[Dataset entries]
_____

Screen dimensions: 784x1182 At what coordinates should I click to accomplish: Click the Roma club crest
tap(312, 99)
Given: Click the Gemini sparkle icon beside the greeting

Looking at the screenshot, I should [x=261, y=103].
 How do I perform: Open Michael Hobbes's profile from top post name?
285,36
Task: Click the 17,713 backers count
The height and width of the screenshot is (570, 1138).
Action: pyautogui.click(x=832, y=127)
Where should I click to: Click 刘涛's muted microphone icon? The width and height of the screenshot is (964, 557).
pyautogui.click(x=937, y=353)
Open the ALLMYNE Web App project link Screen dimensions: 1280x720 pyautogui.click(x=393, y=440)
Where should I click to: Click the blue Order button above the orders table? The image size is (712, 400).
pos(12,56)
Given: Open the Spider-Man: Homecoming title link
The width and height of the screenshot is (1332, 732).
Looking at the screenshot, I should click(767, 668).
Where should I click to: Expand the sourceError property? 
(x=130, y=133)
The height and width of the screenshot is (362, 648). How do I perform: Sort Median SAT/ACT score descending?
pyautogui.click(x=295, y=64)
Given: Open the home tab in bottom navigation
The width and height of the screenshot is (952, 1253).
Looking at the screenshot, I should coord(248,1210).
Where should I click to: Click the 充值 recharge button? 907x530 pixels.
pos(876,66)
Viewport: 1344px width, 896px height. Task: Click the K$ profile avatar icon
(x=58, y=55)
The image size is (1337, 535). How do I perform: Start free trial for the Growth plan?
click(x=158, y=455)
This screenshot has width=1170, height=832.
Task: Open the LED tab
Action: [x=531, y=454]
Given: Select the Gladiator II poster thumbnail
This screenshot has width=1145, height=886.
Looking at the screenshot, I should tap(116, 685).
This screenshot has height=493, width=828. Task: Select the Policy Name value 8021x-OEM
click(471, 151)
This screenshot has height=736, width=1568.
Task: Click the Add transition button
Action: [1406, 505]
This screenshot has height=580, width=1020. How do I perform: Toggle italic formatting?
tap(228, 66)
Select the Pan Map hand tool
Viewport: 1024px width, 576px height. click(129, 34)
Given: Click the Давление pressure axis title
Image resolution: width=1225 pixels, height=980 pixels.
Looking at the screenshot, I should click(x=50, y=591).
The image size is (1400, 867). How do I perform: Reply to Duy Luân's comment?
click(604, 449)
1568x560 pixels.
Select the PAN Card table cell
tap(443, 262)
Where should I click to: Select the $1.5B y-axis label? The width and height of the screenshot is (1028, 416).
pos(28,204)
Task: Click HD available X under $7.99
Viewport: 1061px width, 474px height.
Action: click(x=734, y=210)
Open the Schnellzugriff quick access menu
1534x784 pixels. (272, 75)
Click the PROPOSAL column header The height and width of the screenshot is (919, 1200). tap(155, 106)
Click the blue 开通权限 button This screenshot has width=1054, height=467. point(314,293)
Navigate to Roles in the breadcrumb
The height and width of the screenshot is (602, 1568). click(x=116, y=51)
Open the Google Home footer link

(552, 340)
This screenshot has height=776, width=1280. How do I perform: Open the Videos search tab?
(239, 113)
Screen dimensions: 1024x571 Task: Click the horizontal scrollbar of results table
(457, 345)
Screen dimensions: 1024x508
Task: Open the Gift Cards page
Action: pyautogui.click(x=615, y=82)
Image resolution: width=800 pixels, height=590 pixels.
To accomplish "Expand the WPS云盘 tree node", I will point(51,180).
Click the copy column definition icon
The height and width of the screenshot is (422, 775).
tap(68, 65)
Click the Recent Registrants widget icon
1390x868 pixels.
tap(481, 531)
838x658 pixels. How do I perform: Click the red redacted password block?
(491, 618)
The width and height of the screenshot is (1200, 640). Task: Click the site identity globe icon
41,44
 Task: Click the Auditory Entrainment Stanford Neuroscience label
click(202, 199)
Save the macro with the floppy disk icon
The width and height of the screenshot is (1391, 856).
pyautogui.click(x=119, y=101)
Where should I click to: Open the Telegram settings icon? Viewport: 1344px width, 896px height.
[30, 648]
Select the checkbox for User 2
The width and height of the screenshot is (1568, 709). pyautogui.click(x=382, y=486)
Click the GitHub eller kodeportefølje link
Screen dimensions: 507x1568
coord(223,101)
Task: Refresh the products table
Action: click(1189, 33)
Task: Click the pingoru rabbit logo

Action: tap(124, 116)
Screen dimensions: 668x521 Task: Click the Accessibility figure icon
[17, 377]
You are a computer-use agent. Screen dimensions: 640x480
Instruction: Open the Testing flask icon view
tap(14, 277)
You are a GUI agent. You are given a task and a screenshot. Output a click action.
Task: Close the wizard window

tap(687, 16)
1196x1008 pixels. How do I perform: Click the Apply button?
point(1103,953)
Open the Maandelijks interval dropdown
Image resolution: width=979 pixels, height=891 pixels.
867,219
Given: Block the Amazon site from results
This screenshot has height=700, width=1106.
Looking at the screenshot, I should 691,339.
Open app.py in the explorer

_____

Where a line of the data includes the string "agent", list that line.

*Reply to the task*
You are a computer-use agent. Screen dimensions: 640x480
You are a GUI agent. You are given a task and a screenshot. Output a click action.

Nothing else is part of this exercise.